Let us not pretend this is anything other than what it is: a desperate lurch towards the sort of parochialism that defined Britain before the Empire, during the Blitz, and now in the twilight of our global relevance. The government’s decision to slash VAT on family attractions—museums, theme parks, zoos—has, predictably, boosted domestic tourism. Families are flocking to Alton Towers rather than Disneyland Paris, to the Natural History Museum rather than the Louvre. And we are meant to cheer.
But consider the historical parallel. The Victorian era saw Britain as the workshop of the world, its industrial might and cultural capital drawing tourists from every corner of the globe. Today, we celebrate a VAT cut that makes it cheaper for a family from Birmingham to visit a soggy safari park than to take the Eurostar to Giverny. This is not patriotism; it is intellectual and cultural decadence. We are choosing the familiar over the excellent, the convenient over the transformative.

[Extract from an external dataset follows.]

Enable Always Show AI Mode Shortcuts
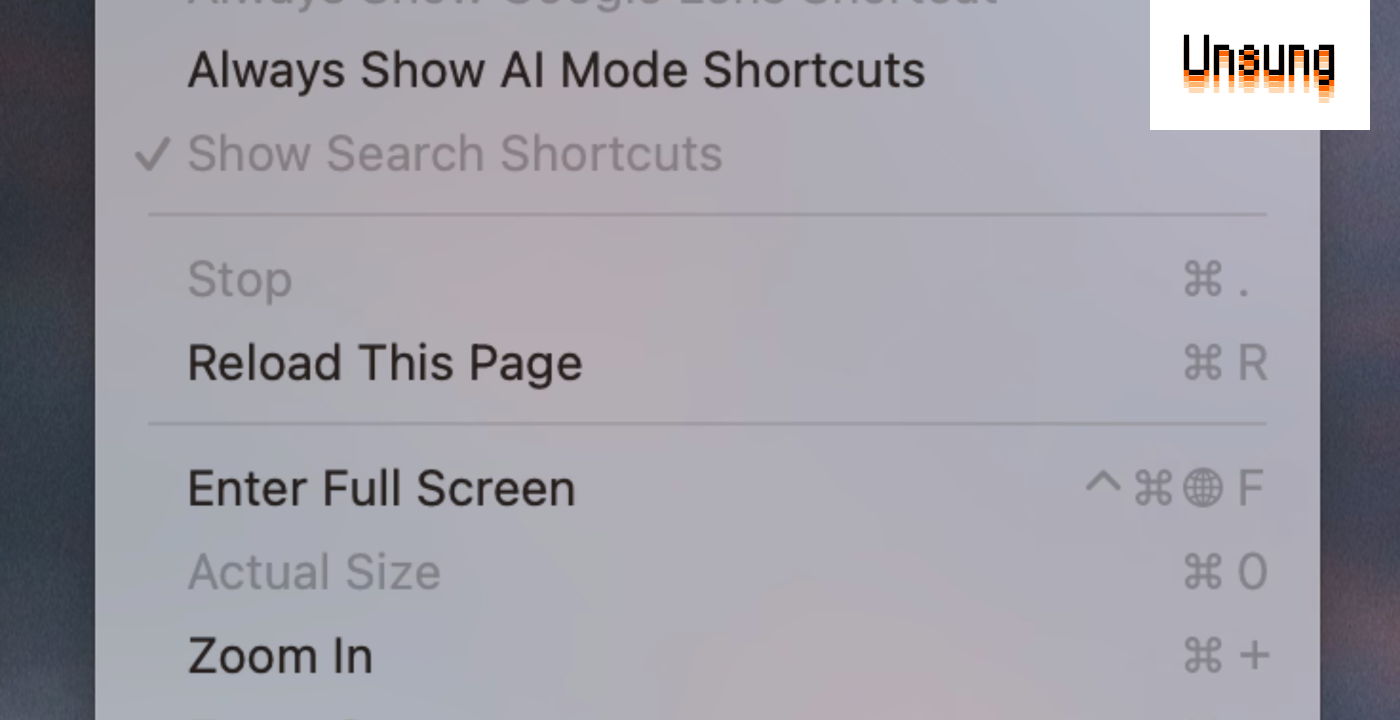 [x=557, y=69]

Of course, the economics are undeniable. The cut has spurred spending, saved jobs, and filled car parks. But at what cost? We are raising a generation that thinks the pinnacle of European culture is a giant shopping centre in Kent or a poorly curated collection of taxidermy in a provincial museum. Meanwhile, our European rivals—the French with their chateaux, the Italians with their Renaissance treasures—continue to offer the sublime. But that requires effort: a passport, a language barrier, perhaps a bit of queuing at the airport.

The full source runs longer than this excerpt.